Assignment
Copy each entry exactly, leaving nothing out.

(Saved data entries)
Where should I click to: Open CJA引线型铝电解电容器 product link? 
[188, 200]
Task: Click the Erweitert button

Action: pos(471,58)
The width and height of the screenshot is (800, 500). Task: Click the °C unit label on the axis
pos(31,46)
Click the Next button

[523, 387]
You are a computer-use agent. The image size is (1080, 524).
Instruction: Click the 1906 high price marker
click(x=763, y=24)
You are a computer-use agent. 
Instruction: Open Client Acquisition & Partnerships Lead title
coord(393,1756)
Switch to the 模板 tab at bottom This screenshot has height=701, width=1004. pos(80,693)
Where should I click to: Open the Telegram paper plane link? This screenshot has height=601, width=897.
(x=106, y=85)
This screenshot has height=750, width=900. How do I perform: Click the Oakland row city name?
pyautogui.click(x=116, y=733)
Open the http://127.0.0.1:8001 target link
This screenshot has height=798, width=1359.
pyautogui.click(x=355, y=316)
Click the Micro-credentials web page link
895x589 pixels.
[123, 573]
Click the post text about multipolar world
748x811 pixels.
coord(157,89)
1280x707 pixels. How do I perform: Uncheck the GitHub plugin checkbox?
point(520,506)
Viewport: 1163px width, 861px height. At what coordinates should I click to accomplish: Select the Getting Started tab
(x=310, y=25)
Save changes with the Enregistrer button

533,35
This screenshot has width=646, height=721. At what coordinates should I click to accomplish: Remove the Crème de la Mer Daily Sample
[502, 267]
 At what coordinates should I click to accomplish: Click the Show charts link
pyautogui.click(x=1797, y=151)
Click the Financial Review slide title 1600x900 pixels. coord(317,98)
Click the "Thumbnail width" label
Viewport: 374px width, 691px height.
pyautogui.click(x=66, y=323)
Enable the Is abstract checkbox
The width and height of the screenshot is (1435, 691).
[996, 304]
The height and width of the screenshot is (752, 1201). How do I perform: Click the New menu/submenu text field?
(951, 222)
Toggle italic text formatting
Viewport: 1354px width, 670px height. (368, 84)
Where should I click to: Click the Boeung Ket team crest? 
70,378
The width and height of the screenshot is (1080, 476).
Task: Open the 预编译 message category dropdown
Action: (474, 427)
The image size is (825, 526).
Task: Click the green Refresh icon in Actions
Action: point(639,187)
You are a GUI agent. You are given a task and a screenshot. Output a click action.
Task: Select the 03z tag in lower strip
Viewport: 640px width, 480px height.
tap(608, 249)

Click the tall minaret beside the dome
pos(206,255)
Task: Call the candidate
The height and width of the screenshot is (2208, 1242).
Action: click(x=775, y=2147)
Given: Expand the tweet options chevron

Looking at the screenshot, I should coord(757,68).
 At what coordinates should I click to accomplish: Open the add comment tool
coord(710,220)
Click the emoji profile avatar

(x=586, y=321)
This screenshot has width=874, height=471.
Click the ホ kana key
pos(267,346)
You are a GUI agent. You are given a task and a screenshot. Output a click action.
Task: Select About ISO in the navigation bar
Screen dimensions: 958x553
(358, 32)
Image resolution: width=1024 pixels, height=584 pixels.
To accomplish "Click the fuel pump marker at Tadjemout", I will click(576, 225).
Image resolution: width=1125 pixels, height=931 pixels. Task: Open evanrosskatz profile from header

Answer below
Where should I click to: Open CJA引线型铝电解电容器 product link? 
[188, 200]
Task: Click the Erweitert button

Action: pos(471,58)
The width and height of the screenshot is (800, 500). Task: Click the °C unit label on the axis
pos(31,46)
Click the Next button

[523, 387]
You are a computer-use agent. The image size is (1080, 524).
Instruction: Click the 1906 high price marker
click(x=763, y=24)
You are a computer-use agent. 
Instruction: Open Client Acquisition & Partnerships Lead title
coord(393,1756)
Switch to the 模板 tab at bottom This screenshot has height=701, width=1004. pos(80,693)
Where should I click to: Open the Telegram paper plane link? This screenshot has height=601, width=897.
(x=106, y=85)
This screenshot has height=750, width=900. How do I perform: Click the Oakland row city name?
pyautogui.click(x=116, y=733)
Open the http://127.0.0.1:8001 target link
This screenshot has height=798, width=1359.
pyautogui.click(x=355, y=316)
Click the Micro-credentials web page link
895x589 pixels.
[123, 573]
Click the post text about multipolar world
748x811 pixels.
coord(157,89)
1280x707 pixels. How do I perform: Uncheck the GitHub plugin checkbox?
point(520,506)
Viewport: 1163px width, 861px height. At what coordinates should I click to accomplish: Select the Getting Started tab
(x=310, y=25)
Save changes with the Enregistrer button

533,35
This screenshot has width=646, height=721. At what coordinates should I click to accomplish: Remove the Crème de la Mer Daily Sample
[502, 267]
 At what coordinates should I click to accomplish: Click the Show charts link
pyautogui.click(x=1797, y=151)
Click the Financial Review slide title 1600x900 pixels. coord(317,98)
Click the "Thumbnail width" label
Viewport: 374px width, 691px height.
pyautogui.click(x=66, y=323)
Enable the Is abstract checkbox
The width and height of the screenshot is (1435, 691).
[996, 304]
The height and width of the screenshot is (752, 1201). How do I perform: Click the New menu/submenu text field?
(951, 222)
Toggle italic text formatting
Viewport: 1354px width, 670px height. (368, 84)
Where should I click to: Click the Boeung Ket team crest? 
70,378
The width and height of the screenshot is (1080, 476).
Task: Open the 预编译 message category dropdown
Action: (474, 427)
The image size is (825, 526).
Task: Click the green Refresh icon in Actions
Action: point(639,187)
You are a GUI agent. You are given a task and a screenshot. Output a click action.
Task: Select the 03z tag in lower strip
Viewport: 640px width, 480px height.
tap(608, 249)

Click the tall minaret beside the dome
pos(206,255)
Task: Call the candidate
The height and width of the screenshot is (2208, 1242).
Action: click(x=775, y=2147)
Given: Expand the tweet options chevron

Looking at the screenshot, I should coord(757,68).
 At what coordinates should I click to accomplish: Open the add comment tool
coord(710,220)
Click the emoji profile avatar

(x=586, y=321)
This screenshot has width=874, height=471.
Click the ホ kana key
pos(267,346)
You are a GUI agent. You are given a task and a screenshot. Output a click action.
Task: Select About ISO in the navigation bar
Screen dimensions: 958x553
(358, 32)
Image resolution: width=1024 pixels, height=584 pixels.
To accomplish "Click the fuel pump marker at Tadjemout", I will click(576, 225).
Image resolution: width=1125 pixels, height=931 pixels. Task: Open evanrosskatz profile from header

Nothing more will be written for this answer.